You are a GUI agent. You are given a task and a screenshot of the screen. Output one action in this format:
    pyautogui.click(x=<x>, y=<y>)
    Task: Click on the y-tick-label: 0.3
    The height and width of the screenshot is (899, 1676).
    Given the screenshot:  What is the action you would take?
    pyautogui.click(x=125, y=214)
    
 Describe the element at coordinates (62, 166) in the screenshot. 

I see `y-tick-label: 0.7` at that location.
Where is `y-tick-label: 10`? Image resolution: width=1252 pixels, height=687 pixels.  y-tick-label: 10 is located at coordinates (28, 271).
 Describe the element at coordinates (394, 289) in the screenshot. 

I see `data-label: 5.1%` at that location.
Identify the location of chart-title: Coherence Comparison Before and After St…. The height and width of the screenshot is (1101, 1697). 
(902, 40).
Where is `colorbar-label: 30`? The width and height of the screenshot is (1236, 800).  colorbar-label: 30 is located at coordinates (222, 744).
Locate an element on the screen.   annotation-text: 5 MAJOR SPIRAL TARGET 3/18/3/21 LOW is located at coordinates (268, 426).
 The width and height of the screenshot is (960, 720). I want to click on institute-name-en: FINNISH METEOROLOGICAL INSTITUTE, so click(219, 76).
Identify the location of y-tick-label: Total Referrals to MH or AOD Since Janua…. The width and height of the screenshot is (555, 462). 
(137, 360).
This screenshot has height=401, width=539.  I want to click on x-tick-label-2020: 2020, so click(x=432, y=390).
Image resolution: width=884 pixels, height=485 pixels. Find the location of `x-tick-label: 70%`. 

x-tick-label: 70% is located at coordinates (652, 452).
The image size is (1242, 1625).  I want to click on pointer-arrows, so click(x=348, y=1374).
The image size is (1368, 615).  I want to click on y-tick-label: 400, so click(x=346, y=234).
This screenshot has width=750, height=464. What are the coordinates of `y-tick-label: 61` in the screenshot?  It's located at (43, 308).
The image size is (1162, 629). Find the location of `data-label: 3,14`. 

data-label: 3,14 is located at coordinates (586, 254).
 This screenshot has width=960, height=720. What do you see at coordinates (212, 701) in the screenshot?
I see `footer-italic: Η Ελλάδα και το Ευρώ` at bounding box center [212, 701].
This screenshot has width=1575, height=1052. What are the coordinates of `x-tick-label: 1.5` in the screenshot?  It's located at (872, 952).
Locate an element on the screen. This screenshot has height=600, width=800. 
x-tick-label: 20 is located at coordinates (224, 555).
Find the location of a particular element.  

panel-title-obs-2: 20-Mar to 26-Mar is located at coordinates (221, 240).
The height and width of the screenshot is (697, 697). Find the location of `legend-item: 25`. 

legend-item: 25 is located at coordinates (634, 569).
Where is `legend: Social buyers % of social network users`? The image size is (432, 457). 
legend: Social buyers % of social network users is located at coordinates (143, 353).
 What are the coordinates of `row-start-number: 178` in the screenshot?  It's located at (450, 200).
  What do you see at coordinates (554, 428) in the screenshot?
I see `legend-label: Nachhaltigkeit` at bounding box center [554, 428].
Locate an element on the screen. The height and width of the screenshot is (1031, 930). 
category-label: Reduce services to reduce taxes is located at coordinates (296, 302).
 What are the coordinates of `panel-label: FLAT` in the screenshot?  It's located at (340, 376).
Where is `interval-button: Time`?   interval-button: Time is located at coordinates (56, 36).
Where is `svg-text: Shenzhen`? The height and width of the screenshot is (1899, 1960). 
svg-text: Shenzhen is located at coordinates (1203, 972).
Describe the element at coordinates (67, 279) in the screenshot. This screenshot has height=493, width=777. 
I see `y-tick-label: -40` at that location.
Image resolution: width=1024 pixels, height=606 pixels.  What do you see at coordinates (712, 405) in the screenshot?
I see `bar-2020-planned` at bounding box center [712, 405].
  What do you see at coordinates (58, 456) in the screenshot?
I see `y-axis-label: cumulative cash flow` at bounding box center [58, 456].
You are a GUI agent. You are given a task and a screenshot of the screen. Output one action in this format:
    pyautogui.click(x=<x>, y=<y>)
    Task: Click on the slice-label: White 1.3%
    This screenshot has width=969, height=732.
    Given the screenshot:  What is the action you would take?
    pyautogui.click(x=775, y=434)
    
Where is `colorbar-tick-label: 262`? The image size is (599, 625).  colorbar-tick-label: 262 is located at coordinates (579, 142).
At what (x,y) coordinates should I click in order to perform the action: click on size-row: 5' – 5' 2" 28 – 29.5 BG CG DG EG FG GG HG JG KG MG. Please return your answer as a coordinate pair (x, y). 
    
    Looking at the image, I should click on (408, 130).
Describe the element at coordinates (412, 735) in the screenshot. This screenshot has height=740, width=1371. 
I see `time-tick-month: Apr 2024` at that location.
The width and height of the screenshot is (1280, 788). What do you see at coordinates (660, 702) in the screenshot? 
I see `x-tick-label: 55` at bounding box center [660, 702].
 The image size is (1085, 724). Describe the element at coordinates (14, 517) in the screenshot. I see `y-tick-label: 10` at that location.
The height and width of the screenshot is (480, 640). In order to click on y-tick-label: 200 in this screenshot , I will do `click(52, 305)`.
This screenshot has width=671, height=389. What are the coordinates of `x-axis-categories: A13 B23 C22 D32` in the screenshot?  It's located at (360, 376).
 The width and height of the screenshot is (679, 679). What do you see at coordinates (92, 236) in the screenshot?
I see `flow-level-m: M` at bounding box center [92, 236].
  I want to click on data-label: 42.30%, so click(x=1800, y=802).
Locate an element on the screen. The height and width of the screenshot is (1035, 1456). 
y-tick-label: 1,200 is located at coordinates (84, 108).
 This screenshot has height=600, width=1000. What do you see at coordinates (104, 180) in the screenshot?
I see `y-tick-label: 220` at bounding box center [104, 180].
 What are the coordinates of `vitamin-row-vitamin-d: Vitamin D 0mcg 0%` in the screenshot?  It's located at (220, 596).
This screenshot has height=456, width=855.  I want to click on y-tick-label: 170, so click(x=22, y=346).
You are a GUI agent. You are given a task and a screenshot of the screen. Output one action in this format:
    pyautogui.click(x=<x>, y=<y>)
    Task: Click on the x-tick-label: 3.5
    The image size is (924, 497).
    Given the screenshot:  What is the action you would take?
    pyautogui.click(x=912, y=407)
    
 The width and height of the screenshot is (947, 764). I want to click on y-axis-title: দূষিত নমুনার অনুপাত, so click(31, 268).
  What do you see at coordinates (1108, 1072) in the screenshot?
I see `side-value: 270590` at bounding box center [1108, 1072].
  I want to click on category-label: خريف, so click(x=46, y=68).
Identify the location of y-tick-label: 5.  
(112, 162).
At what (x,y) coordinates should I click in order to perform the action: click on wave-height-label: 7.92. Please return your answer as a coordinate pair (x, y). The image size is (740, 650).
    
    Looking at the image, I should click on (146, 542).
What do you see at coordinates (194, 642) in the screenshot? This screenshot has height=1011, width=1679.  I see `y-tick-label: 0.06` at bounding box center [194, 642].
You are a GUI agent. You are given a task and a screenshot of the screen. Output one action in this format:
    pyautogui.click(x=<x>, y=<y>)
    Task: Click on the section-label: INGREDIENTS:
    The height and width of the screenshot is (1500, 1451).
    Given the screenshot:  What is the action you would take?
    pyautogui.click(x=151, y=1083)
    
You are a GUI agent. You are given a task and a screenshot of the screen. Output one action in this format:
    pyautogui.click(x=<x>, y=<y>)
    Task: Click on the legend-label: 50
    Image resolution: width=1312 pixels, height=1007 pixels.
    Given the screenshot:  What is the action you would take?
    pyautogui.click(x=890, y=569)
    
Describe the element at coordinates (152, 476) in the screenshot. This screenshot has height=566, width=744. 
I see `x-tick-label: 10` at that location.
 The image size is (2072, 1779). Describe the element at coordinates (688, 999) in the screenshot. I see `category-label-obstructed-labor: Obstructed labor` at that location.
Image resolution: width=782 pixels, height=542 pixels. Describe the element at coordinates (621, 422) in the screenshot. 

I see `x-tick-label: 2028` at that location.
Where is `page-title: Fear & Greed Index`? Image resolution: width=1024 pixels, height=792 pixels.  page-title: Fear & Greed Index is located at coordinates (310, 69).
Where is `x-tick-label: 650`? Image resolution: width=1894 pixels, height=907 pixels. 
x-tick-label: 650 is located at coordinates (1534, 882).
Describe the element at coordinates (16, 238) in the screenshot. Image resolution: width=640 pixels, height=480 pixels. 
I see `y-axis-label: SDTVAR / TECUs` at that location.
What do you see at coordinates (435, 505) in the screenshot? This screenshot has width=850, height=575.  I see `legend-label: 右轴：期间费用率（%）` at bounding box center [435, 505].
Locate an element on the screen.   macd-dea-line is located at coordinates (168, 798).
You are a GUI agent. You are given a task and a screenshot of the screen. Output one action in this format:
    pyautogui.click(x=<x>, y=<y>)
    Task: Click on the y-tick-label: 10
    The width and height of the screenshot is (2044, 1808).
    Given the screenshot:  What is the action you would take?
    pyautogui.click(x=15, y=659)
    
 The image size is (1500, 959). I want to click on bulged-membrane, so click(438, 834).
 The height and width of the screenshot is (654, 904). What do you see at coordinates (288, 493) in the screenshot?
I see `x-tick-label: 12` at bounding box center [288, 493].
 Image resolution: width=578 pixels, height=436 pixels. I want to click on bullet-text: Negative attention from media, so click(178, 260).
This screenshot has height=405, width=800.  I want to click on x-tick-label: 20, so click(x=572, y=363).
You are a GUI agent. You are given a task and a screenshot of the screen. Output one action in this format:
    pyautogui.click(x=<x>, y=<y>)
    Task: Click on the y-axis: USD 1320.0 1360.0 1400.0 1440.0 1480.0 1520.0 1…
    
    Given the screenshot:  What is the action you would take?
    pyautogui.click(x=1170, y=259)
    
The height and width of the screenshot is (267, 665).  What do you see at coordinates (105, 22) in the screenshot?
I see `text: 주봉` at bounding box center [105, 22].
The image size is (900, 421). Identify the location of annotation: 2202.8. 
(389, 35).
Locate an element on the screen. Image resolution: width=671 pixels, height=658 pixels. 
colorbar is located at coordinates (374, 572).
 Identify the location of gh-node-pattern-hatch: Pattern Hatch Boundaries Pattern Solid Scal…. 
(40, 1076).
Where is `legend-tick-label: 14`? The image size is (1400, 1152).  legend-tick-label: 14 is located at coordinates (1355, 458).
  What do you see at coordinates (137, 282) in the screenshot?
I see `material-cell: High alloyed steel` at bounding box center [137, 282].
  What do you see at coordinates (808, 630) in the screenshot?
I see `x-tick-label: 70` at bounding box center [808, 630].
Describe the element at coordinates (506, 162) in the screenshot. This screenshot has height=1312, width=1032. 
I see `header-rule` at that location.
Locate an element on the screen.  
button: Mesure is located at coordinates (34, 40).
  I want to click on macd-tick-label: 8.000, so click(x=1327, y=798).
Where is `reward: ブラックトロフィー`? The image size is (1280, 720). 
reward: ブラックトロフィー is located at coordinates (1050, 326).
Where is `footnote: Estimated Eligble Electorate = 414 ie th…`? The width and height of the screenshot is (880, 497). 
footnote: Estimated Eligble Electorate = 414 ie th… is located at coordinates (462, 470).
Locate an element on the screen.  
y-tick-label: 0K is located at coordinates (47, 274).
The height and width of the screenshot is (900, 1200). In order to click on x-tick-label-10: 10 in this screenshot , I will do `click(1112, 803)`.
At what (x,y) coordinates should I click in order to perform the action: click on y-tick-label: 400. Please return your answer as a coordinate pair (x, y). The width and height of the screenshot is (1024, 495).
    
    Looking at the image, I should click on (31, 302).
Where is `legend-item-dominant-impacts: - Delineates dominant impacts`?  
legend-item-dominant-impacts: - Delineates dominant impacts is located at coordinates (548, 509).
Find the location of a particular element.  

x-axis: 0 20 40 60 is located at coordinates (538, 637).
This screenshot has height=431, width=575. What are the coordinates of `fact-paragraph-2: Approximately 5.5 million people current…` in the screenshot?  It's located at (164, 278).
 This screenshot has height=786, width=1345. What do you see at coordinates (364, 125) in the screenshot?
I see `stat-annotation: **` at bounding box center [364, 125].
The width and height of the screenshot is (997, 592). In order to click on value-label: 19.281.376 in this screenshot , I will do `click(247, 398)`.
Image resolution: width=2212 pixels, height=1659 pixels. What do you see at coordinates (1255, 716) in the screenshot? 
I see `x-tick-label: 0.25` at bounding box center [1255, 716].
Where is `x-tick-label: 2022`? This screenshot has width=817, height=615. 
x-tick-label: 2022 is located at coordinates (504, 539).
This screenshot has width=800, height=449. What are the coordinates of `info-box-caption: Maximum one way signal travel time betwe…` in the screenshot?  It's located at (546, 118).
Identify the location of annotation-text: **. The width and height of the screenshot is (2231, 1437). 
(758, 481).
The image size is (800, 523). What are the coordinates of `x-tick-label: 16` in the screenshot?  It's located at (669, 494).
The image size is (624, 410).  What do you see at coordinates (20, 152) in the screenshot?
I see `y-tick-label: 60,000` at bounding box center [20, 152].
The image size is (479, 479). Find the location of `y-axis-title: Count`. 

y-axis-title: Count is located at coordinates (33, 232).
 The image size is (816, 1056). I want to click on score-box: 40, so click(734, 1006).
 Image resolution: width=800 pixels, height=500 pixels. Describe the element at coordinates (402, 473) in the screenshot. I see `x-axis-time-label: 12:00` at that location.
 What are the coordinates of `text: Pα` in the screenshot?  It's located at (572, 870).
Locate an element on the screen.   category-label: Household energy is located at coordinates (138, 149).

Task description: Reproduce the entries verbatim, from the line containing "The height and width of the screenshot is (267, 665)." to the line containing "coordinates (1355, 458).", including both of those lines.

Answer:
The height and width of the screenshot is (267, 665).  What do you see at coordinates (105, 22) in the screenshot?
I see `text: 주봉` at bounding box center [105, 22].
The image size is (900, 421). Identify the location of annotation: 2202.8. 
(389, 35).
Locate an element on the screen. Image resolution: width=671 pixels, height=658 pixels. 
colorbar is located at coordinates (374, 572).
 Identify the location of gh-node-pattern-hatch: Pattern Hatch Boundaries Pattern Solid Scal…. 
(40, 1076).
Where is `legend-tick-label: 14`? The image size is (1400, 1152).  legend-tick-label: 14 is located at coordinates (1355, 458).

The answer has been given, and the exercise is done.